Nowhere in the opening five grafs does it say what the music sounds like, although it doesn't really have to. I am not listening to the vid. Life is too short.
Crap is crap. If you don’t understand that, fuck off.
"The sun refracted against the surface of the creek until the water turned black" got my gag reflex going a bit, too.
Occasionally New Yorker new music reviews are spot on. Most of the time they're not. But searching for informative contemporary music reviews in The New Yorker is a lot like, as Frank Zappa put it, "dancing about architecture."
This one about Adrianne Lanker is almost like a parody.

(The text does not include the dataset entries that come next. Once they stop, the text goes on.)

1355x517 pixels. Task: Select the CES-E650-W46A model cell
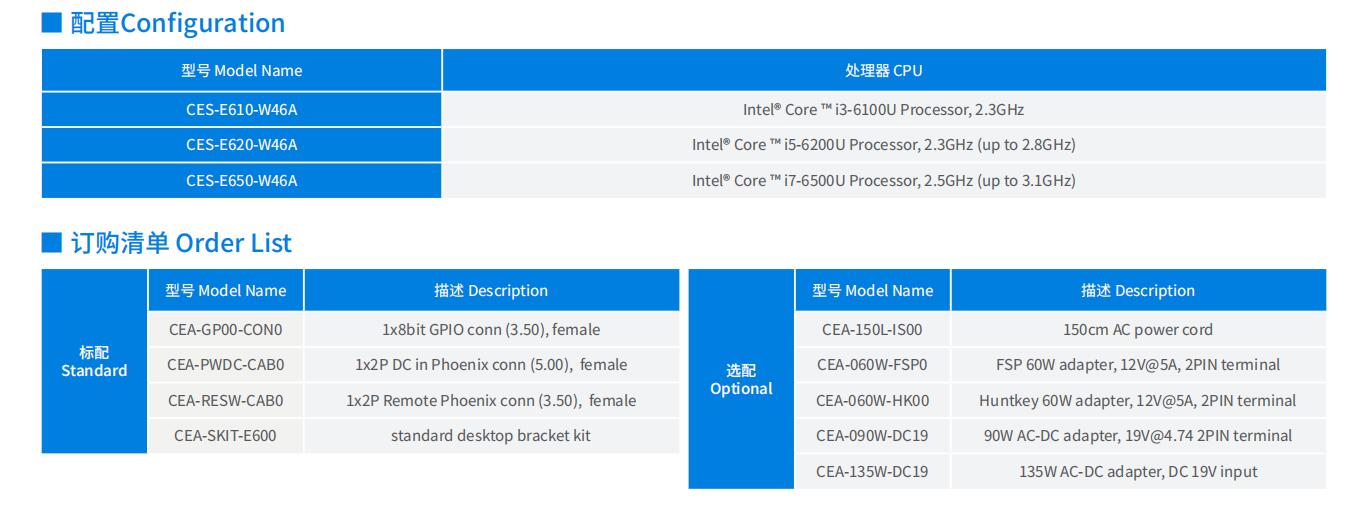click(x=241, y=181)
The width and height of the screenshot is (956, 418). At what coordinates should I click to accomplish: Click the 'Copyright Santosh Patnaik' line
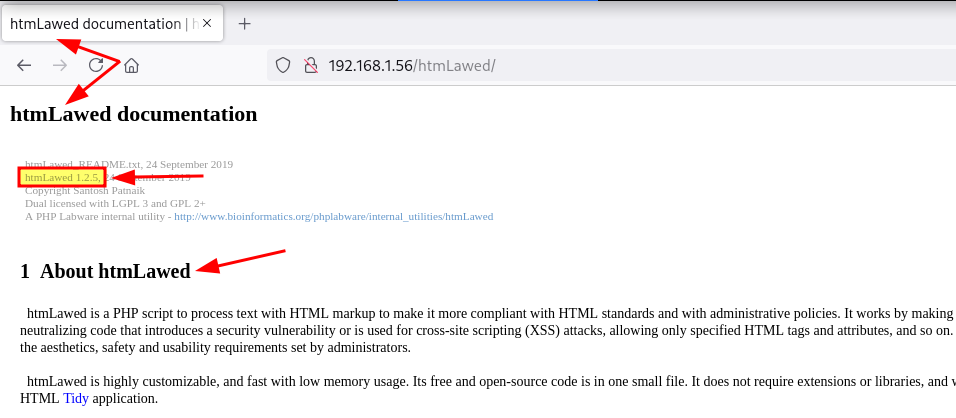coord(85,190)
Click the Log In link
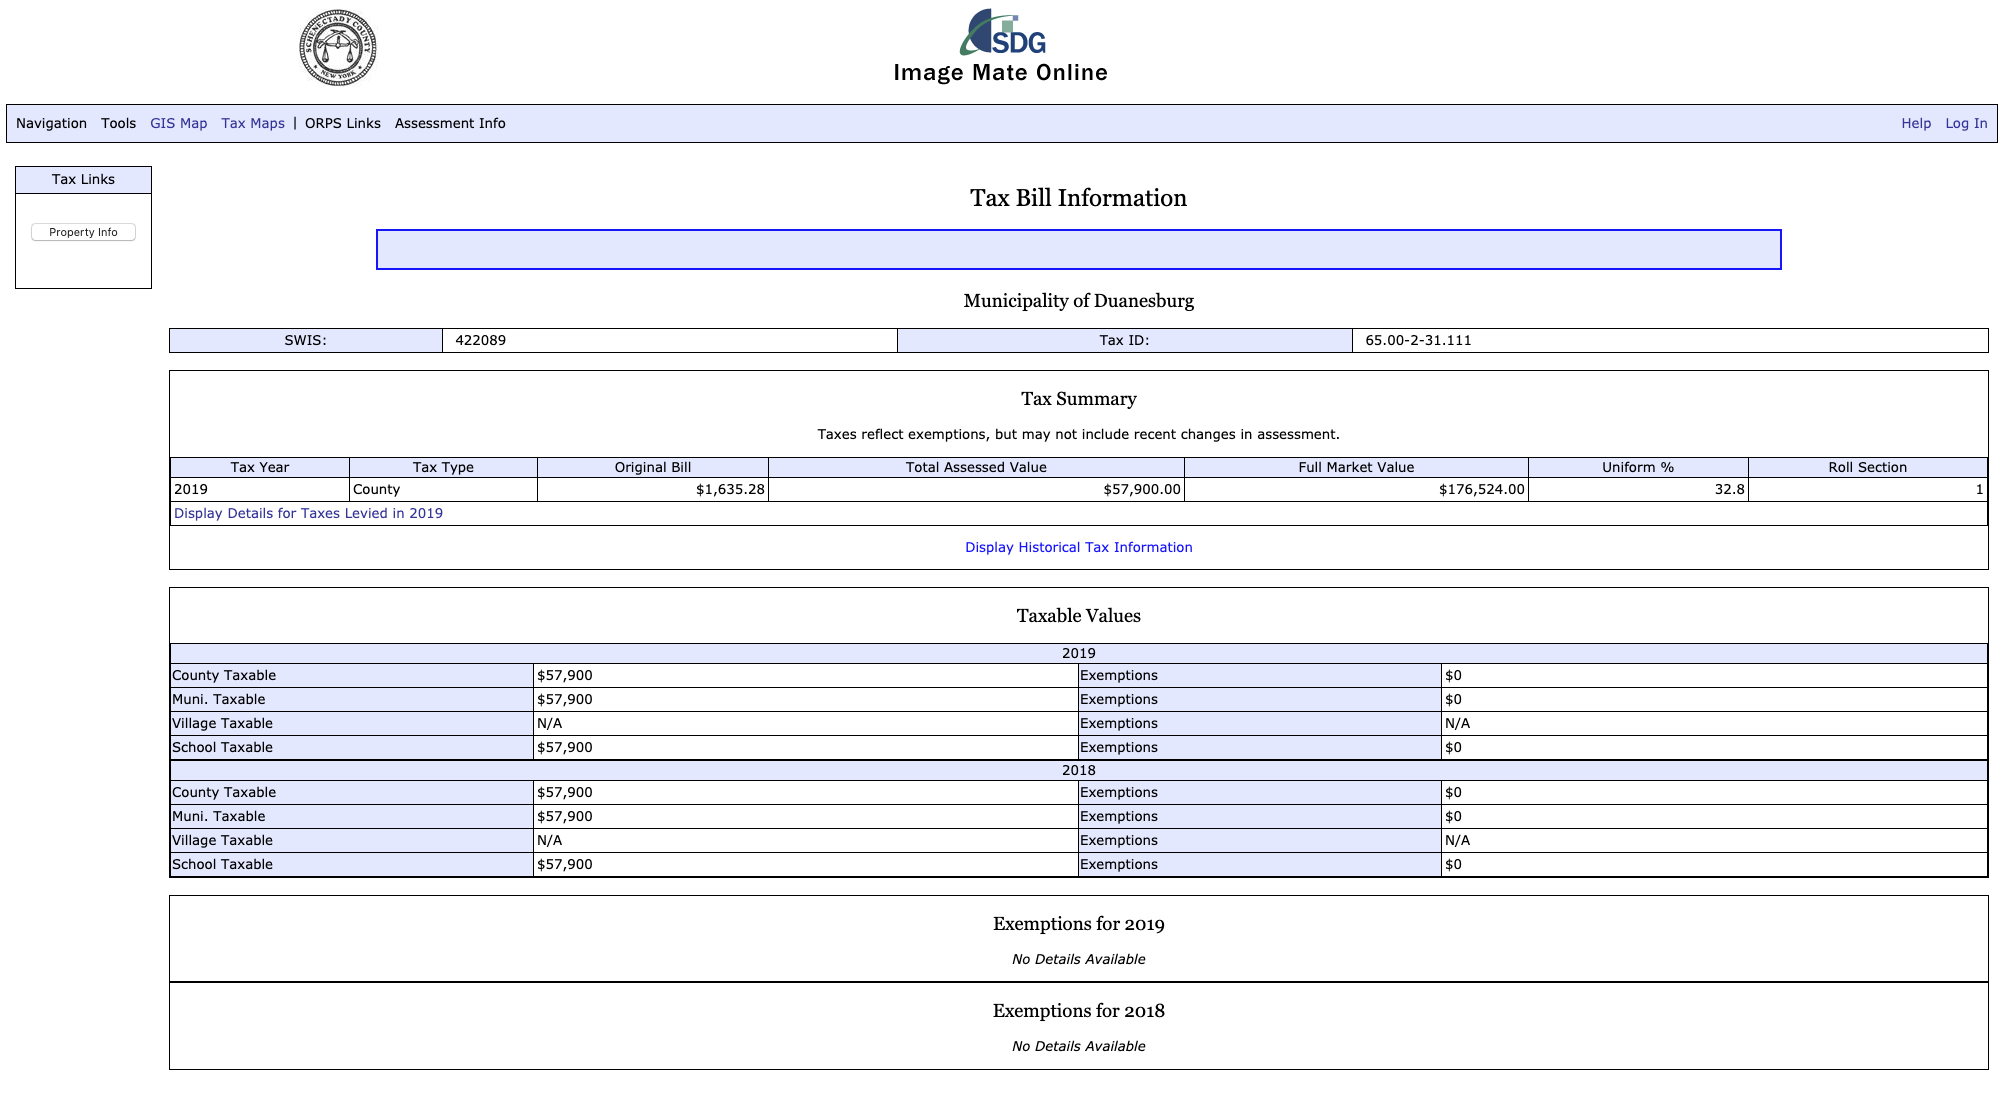2004x1094 pixels. pyautogui.click(x=1965, y=123)
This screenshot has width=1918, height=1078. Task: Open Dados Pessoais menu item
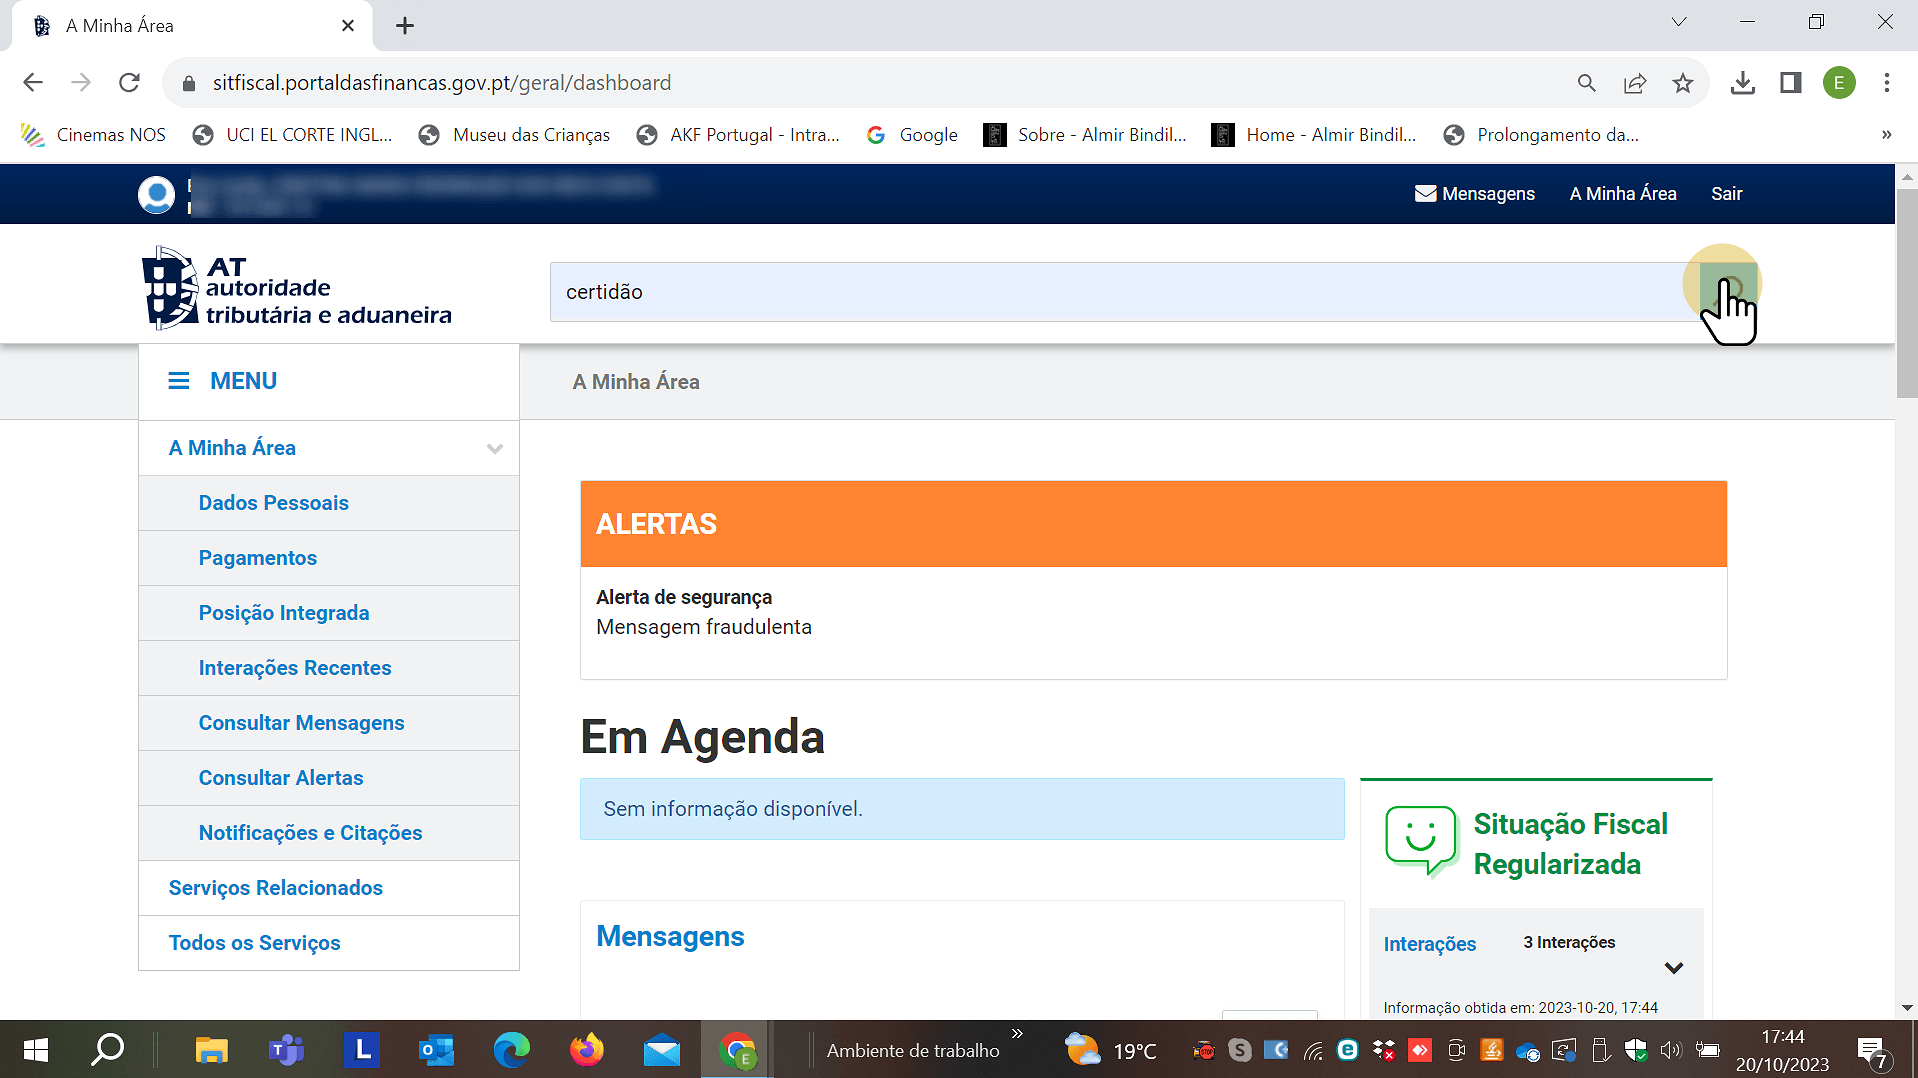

When Beethoven was alive there were 300 other working composers in Vienna. We don't ignore their work in favor of his because we're bullies interested only in venting our resentments. It's because when we want sweeping, Romantic, Viennese music nobody else (well, possibly Schubert) is as satisfying as Beethoven. This is the kind of critical judgement people make, deciding what music to listen to based on it's ability to satisfy us. Pruning a plant helps it grow, just as pruning the culture of second-rate artists makes a culture grow. Elitist? Sure. It's what critics are for, to add to the consensus that Hank Williams was a greater artist than Red Foley, Muddy Waters a greater artist than Daddy Stovepipe, Aretha Franklin a greater artist than Cher.